Lo bueno de los desmayos es que si no acabas muriéndote terminas despertándote; y ese momento se produjo cuando, ignorando los consejos médicos más básicos, corrí de nuevo a recepción a pillar una bolsa de hielo: el de recepción seguía durmiendo. Al volver, la ducha seguía abierta, mojando la cara de una Cándida que seguía impertérrita, como muerta, en una majestuosa imagen en la que con una cortina y un cuchillo cebollero habríamos homenajeado al Psicosis de Hitchcock, aceptando un detalle deshonroso: el desagüe estaba medio atorado por culpa de los pelos de todos aquellos que alguna vez pernoctamos en aquel zulo. Por cierto: nunca supe si Cándida recuperó la conciencia gracias al cambio brusco de temperatura o por las numerosas piedras de hielo que le cayeron en su frente, que cuando se despidió estaba llena de moratones y chichones.

 

¿Pero qué ha pasado? ¿Qué haces? Me duele la cabeza.

 

Nada, no te preocupes: llevábamos tres horas de sexo frenético y la habitación mutó en horno. En esas tú te desmayaste. He ido a por hielo y te metí debajo de la ducha. Ya ha pasado todo.

 

¿Me duele mucho la cabeza? ¿Me has pegado?

 

En esas me acordé de España: que por salvar la vida a una señora velluda volcándole medio kilo de cubitos de hielo por su cabeza te enchironan sin mediar palabra. Suerte que la prueba del supuesto delito –el hielo se desintegró a los quince segundos– había desaparecido.

 

¿Debo pagarte? ¿O acaso te aboné antes?

 

Yo siempre cobro al final… por si hay extras.

 

¿Y los hubo?

 

Hombre, me has tenido empujando hasta la extenuación.
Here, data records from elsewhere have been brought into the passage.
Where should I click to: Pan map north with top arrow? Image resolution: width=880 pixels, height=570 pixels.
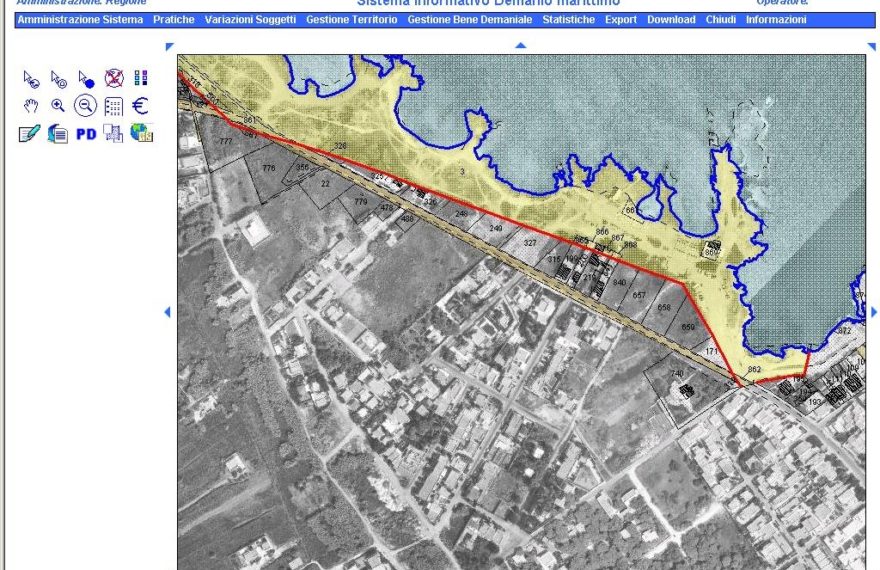519,46
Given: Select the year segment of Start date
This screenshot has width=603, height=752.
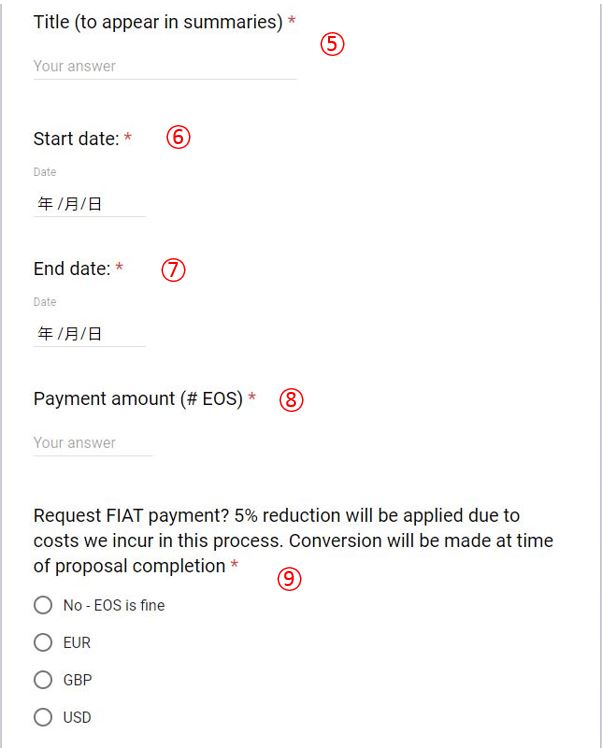Looking at the screenshot, I should point(44,204).
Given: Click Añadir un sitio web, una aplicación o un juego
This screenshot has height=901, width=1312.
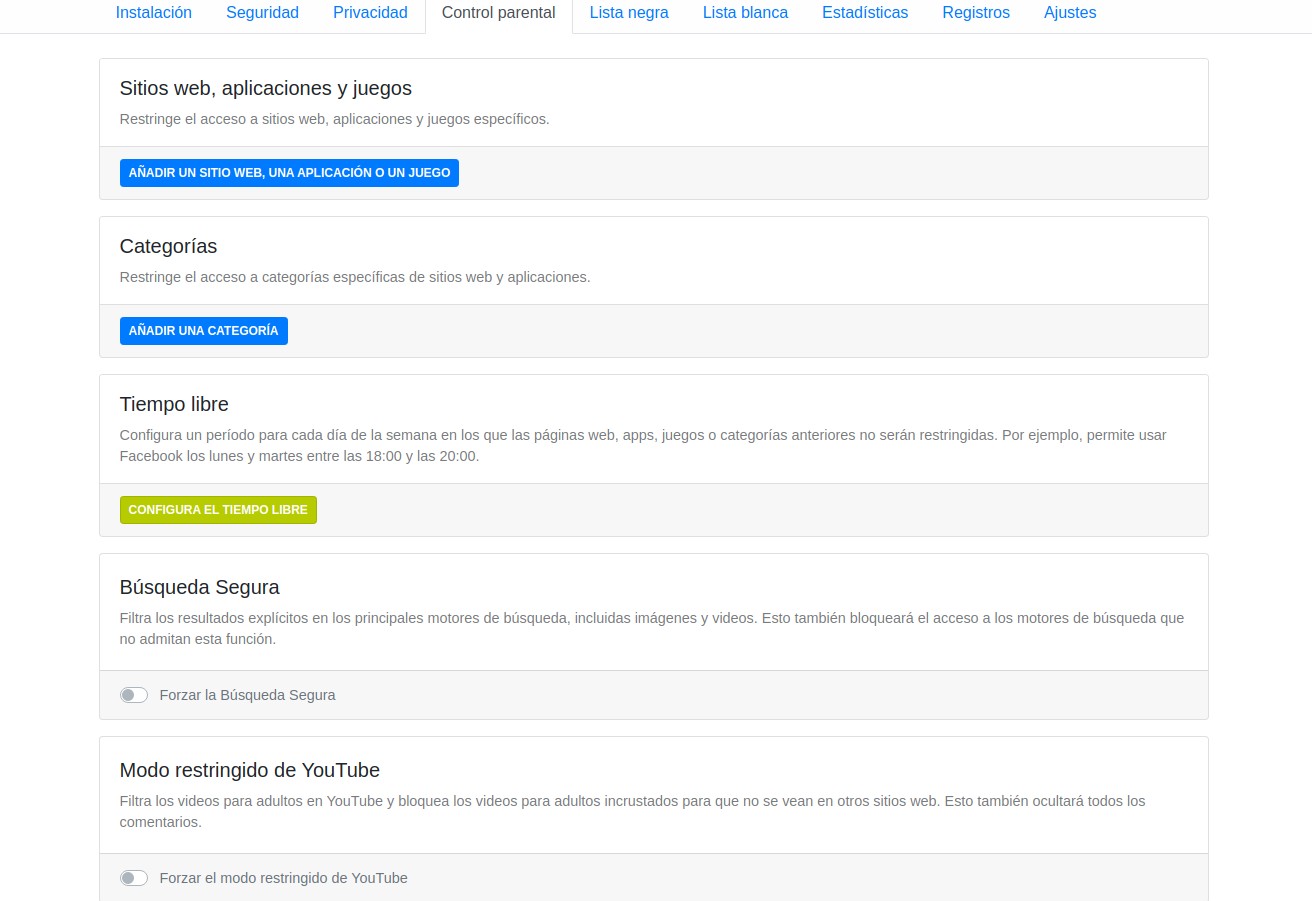Looking at the screenshot, I should coord(289,173).
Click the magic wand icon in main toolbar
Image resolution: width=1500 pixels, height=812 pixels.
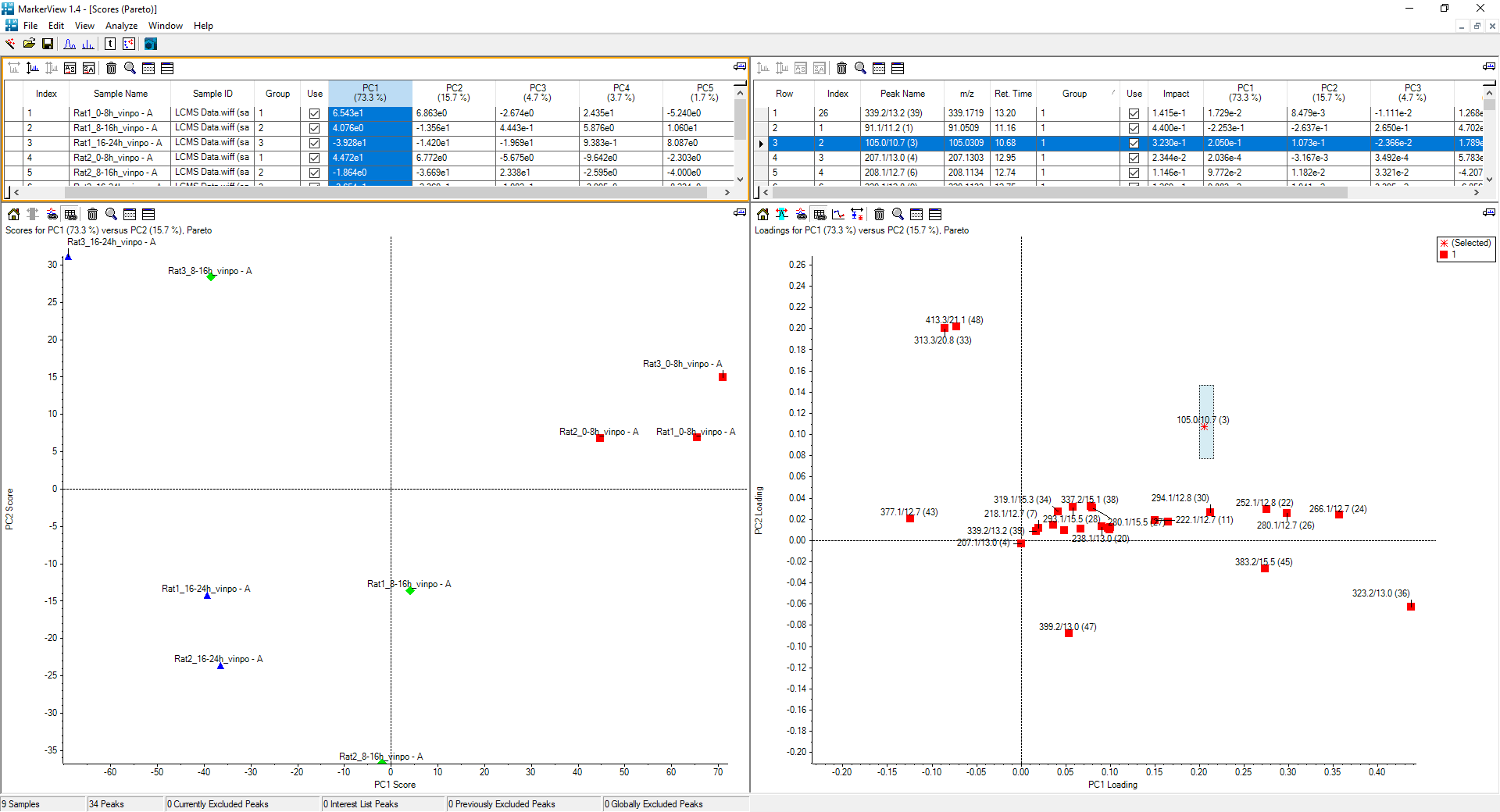tap(10, 44)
Pero bueno, como casi palmas te cobro lo de siempre.

 

¿Y cuánto era?

 

50 dólares.

 

Fue la primera vez que dejaba mi habitación con las ventanas abiertas. Aquello era el mismo infierno y no quería volver a media noche repitiendo las mismas sensaciones (y olores). Me dio igual que los mosquitos se hicieran fuertes. Porque el espray que utilicé a mi vuelta acabó con ellos y con el extraño olor a sudor y muerte que desprendía mi habitación. Cándida es otro capítulo de mi enorme vida. Ahora cuando me quedo sin batería en el móvil ni me afecta. Su vello, por cierto, sabía a césped.

 

 

Joaquín Campos, 24/08/14, Phnom Penh.